Innocents’ Day
We are not going for the toddler’s welfare, which is the focus of tomorrow’s Innocents’ Day in the Christian liturgical calendar. For biblical scholars familiar with Matthew and Luke, the first was written for the Jews and the second for the gentiles. Luke bothered to trace Jesus’ lineage to the widely known martyr John the Baptist but did not provide much fanfare in not having a room at the inn; the infant child had to be born in a manger, with only shepherds and angels in attendance.
Matthew was writing to the Jews of the synagogue to prove that Jesus was a fulfillment of the prophetic messianic vision, so he was not only particular about Joseph being a descendant of King David, he also got Magi to visit and trick King Herod by skipping town without due notice. The King then proceeded to have every 2-year-old boy in Bethlehem and surrounding areas killed, ala the Mosaic tradition of Moses surviving the Pharaoh’s edict of a similar genocide in the Exodus story. Not unlike the family of Joseph of old, Jesus’ family also escaped to Egypt and returned only after Herod died.
I bother to point out both of these items in Luke and Matthew just so readers know that we are way beyond the literalism that usually accompanies Bible literacy in our time. The liturgical Innocents’ Day had been observed for the innocent suffering in the world, mostly those of children in war, disasters, and famine.

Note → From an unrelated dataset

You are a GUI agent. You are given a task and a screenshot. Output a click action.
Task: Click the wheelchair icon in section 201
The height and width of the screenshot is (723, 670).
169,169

I focus this reflection on the second group of children, those into second childhood years of which I have suddenly entered. Since formally retiring after Liaoning Province of China that owns and runs the Shenyang Aerospace University implemented its book rule on not having foreign teachers over 65 (China still retains the old life expectancy record that led to women retired at 55 and men at 60, though a revised five-year addition has just been announced since almost a fifth of the population are on superannuation), I realized how much of the stereotype associated with second childhood has already become mine.

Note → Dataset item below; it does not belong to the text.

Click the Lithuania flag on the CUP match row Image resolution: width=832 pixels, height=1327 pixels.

First, there are the body symptoms like the jowl that looks like that of the turkey forgiven by the WH on Thanksgiving, and the butt that used to attract approving giggles from the school girls in the elevator when I skintight it in body fitting jeans springtime but is now virtually ignored for its non-existence! The lack of dexterity that keeps dropping things has become only too painfully familiar, and lifting one’s body a foot higher on a stool invariably results in vertigo. Coming along these ways was not our idea of maturing into the soufflé of our years.

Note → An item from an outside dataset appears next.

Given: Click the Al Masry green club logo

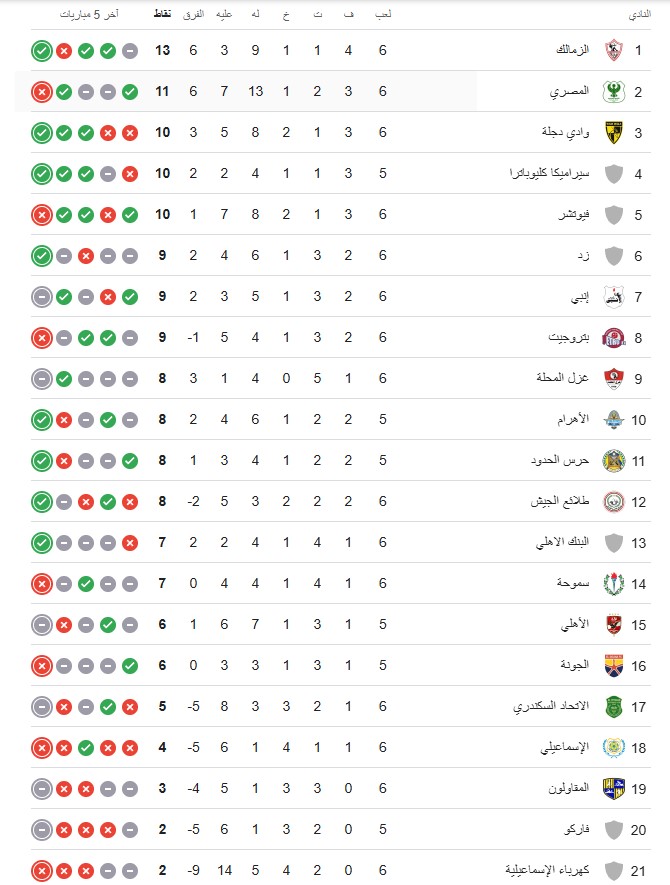Looking at the screenshot, I should point(614,91).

If my vaudevillian incoordination is often a source of embarrassment and discomfort, the incredible emotional tolerance for pluriformity and diversity almost lines me up with the bleeding heart liberals. I suppose the extensive travel around many rural villages (the urban centers all look alike) around the world for more than a decade, living in many places by choice, the longest of which was residing on Saipan as a religious and secular teacher, left us with enough elbow room to accommodate virtually everyone. But if the heart has a chamber big enough for the planet and then some, the memory database has become harder to access. My second point, names of persons and places, dates and events have now come to elude us!
Still, as a third, having been impacted by the cognitive overview effect provided by the earthrise photo from Apollo 8 in 1968, our intuitive acceptance of the trustworthiness of life as it is given, and the compassionate leeway we impose on every humanly invented image and metaphor, accepts no bounds.
Wikipedia states it better: The overview effect is a cognitive shift in awareness while viewing the Earth from orbit or from the lunar surface. It refers to the experience of seeing the reality of the Earth in space understood to be a tiny, fragile ball of life, “hanging in the void,” shielded and nourished by a paper-thin atmosphere. National boundaries vanish, the conflicts that divide people become less important, and creating a planetary society with the will to protect this “pale blue dot” becomes both obvious and imperative.
Our primary pedagogical admonition is for students to “pay attention” to their existence with their body senses, emotions, intuitions, cognitions, and decisions. I give it my naughty twist and arrogate to myself the skill of doing the same with “playing attention” to distance myself from the commercial connotation of the previous phrase.
Society’s blame game, with its cause-effect linear thought pattern, lends a susceptibility of the previous generation to charges of benign neglect or senseless cases of willful commissions in the experienced woes of the Earth.
Of course, there is nothing innocent about second childhood. In fact, the universal response among the confident, aware, and self-conscious is usually, “Guilty as charged!” That is, if one still remembers the reality of what one is being charged with!
And this is where life’s grace and compassion is incontrovertible. Not only does it let you know and feel that the past is irretrievably done, and in fact, mostly forgotten; it also wondrously and unconditionally forgives.